### EXCERPTED RECORDS
---

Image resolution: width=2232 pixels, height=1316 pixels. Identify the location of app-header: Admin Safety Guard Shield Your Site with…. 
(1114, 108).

---

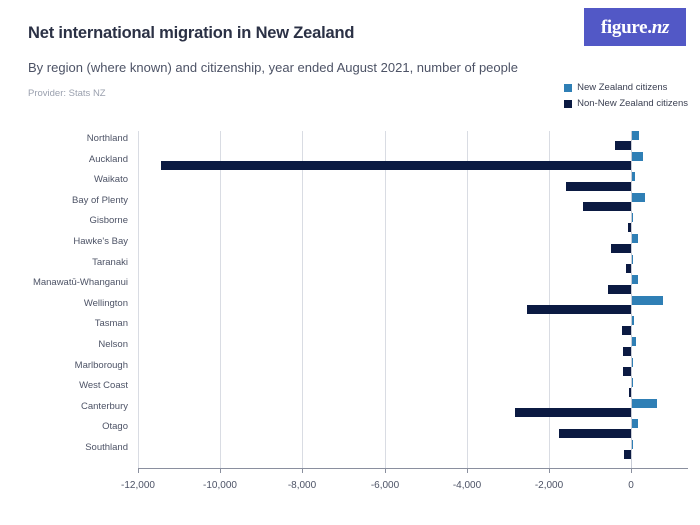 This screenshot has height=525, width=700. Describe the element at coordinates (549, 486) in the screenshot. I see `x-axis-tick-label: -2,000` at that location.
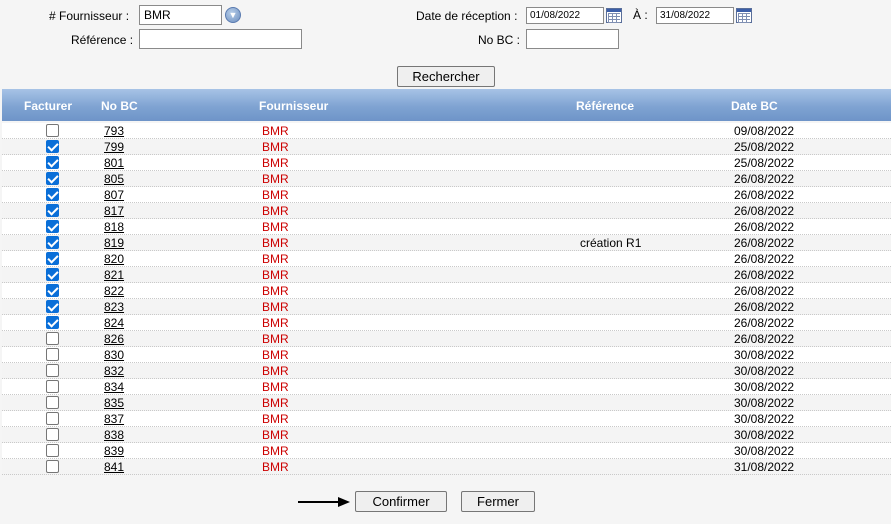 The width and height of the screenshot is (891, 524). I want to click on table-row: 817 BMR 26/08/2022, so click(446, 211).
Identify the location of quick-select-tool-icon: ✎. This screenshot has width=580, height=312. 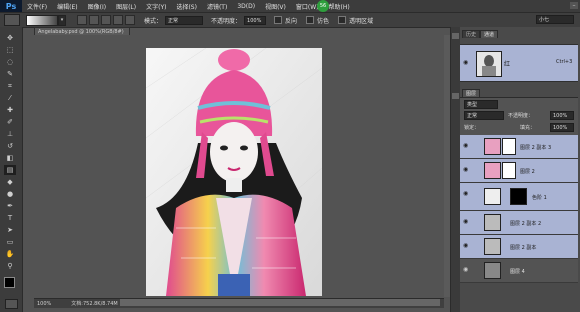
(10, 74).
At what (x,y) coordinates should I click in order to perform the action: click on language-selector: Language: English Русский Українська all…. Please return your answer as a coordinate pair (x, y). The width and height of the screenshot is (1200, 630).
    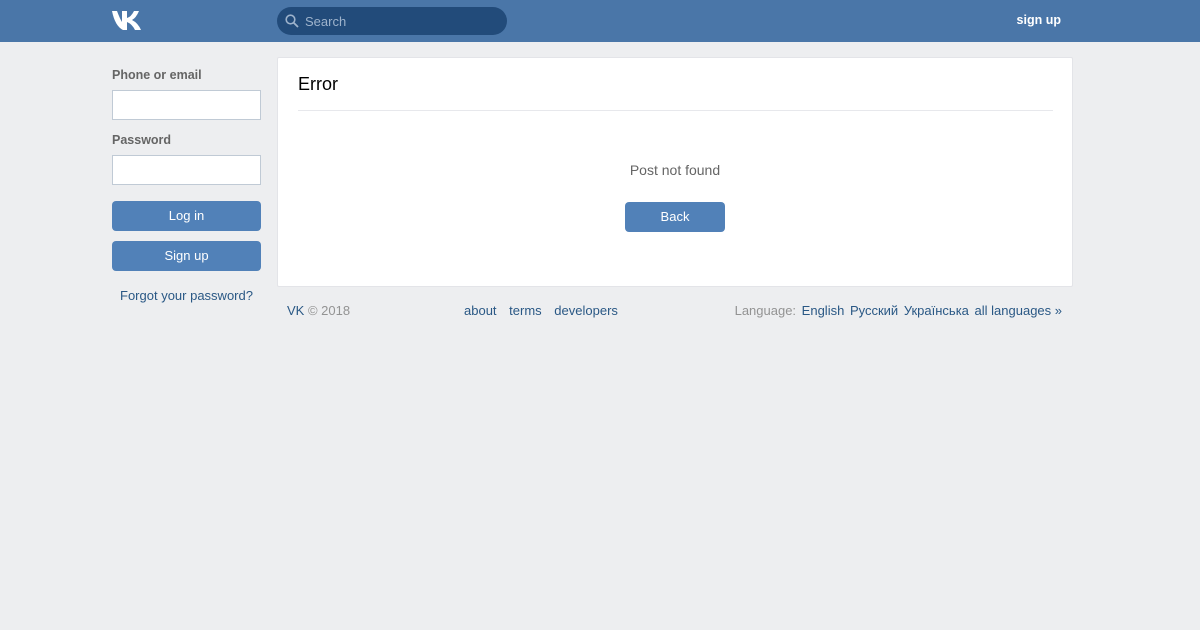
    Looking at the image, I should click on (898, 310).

---

### YOUR OBJECTIVE
Reproduce the part above that opens with the line containing "At what (x,y)" and closes with the line containing "Looking at the", keeping both of those lines and every character unchanged. Leave the pictures out of your copy.

### ANSWER BELOW
At what (x,y) coordinates should I click in order to perform the action: click on language-selector: Language: English Русский Українська all…. Please return your answer as a coordinate pair (x, y). The width and height of the screenshot is (1200, 630).
    Looking at the image, I should click on (898, 310).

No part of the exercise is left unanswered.